On 10 February, 2007 an Airbus 320-200 being operated by JetBlue Airways on a scheduled passenger flight from New York JFK to Nassau was climbing through 7000 feet in day Visual Meteorological Conditions (VMC) when the cabin crew reported to the flight deck that there were signs of smoke from an actual or incipient overhead bin fire. Whilst the cabin crew discharged a fire extinguisher into the locker and then at the source bag after removing it, the flight crew levelled the aircraft at 7600 feet, declared an emergency and made a priority return to JFK which was reached without further event six minutes later. After stopping on the runway to confirm that no continuing hazard existed, the aircraft was taxied in to the gate and passengers left normally.

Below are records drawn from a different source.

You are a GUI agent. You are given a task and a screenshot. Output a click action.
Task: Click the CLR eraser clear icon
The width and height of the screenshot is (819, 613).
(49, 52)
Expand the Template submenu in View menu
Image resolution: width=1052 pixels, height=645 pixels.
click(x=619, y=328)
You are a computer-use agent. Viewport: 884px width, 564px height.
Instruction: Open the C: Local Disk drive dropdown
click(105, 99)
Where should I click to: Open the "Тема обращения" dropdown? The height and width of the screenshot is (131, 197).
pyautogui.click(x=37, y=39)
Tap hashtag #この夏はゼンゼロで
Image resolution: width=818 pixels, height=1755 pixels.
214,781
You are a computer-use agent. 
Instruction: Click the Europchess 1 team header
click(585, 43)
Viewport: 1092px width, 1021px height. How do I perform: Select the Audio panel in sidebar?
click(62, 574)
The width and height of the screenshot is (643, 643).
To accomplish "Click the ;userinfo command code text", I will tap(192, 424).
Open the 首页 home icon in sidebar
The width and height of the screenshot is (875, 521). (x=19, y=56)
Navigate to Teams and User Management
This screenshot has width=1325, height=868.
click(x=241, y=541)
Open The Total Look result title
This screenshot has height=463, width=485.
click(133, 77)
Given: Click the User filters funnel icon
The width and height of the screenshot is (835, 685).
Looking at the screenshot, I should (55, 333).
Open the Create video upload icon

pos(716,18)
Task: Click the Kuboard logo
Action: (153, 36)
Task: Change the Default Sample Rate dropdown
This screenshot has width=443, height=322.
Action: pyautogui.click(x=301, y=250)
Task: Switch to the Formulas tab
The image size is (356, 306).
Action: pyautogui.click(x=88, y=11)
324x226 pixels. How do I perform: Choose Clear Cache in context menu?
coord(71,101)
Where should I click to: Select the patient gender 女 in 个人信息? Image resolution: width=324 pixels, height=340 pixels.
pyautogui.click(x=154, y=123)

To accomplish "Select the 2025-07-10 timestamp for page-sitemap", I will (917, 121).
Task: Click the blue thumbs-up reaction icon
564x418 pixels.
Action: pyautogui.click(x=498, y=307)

An investigation was carried out by the National Transportation Safety Board (USA) (NTSB) which found that the smoke had originated from a bag containing camera equipment which had been stowed in an overhead bin. Examination of the contents of the bag disclosed that it had contained a nylon camera equipment bag within which was a video camera and various ancillary items including a number of batteries, both loose and in packs, to which fire damage was evident in the case of two 14 volt rechargeable lithium ion battery packs and one 9 volt lithium battery. Further investigation showed that the 9 volt battery had sustained damage consistent with a catastrophic internal failure. It was found that ”the main component of the 9-volt battery had a flashpoint of 21 degrees Fahrenheit, or room temperature. Other batteries, located in the same pocket of the equipment bag as the 9-volt battery, had unprotected contacts, including (the) two fully charged 14-volt battery packs. One of the 14-volt battery packs displayed significant exterior thermal damage, consistent with damage from coming in contact with another battery.” It was noted that battery industry research has indicated that a short circuit is the most common cause of battery fires and is often initiated when contacts come into contact with metal objects (such as parts of other batteries).

The Investigation determined that the Probable Cause of the in-flight fire was the catastrophic failure of a 9-volt battery from an unknown cause.”

The Final Report of the Investigation was adopted on 30 April 2008. It did not include any Safety Recommendations.